# Short problem:
Output the lines of the records below as a JSON array of strings, one string per line, omitting blank lines and pictures.

# Entries:
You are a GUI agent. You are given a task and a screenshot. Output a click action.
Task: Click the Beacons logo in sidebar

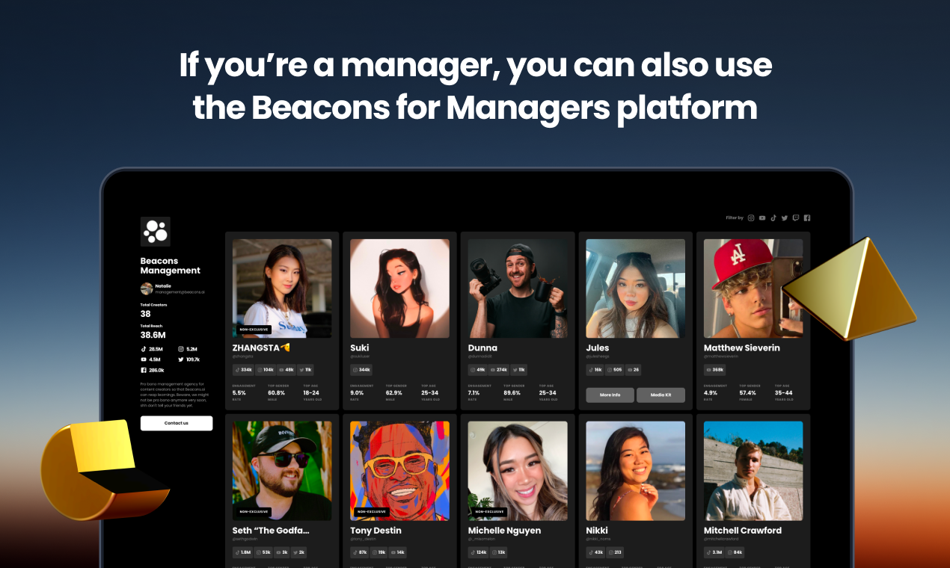156,232
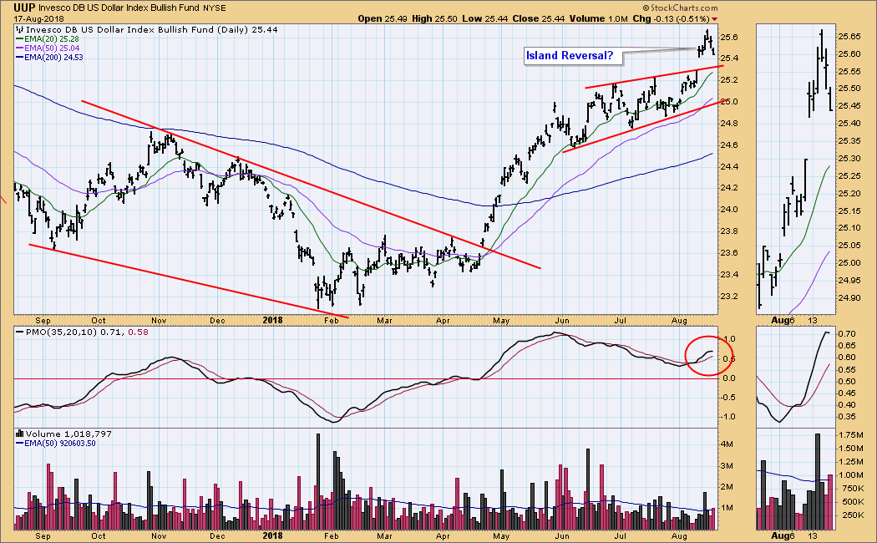Click the tallest volume bar near February
The width and height of the screenshot is (877, 543).
(317, 481)
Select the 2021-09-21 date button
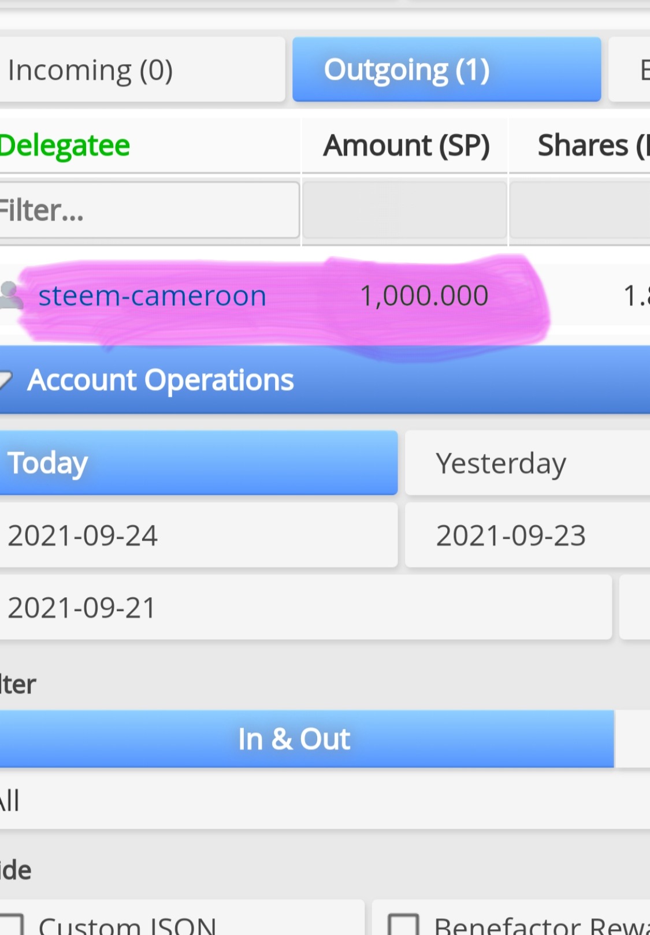650x935 pixels. click(x=304, y=608)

# Full output:
[
  "You are a GUI agent. You are given a task and a screenshot. Output a click action.",
  "Task: Click the Beacons logo in sidebar",
  "156,232",
  "Click the tallest volume bar near February",
  "The width and height of the screenshot is (877, 543).",
  "(317, 481)",
  "Select the 2021-09-21 date button",
  "650x935 pixels. click(x=304, y=608)"
]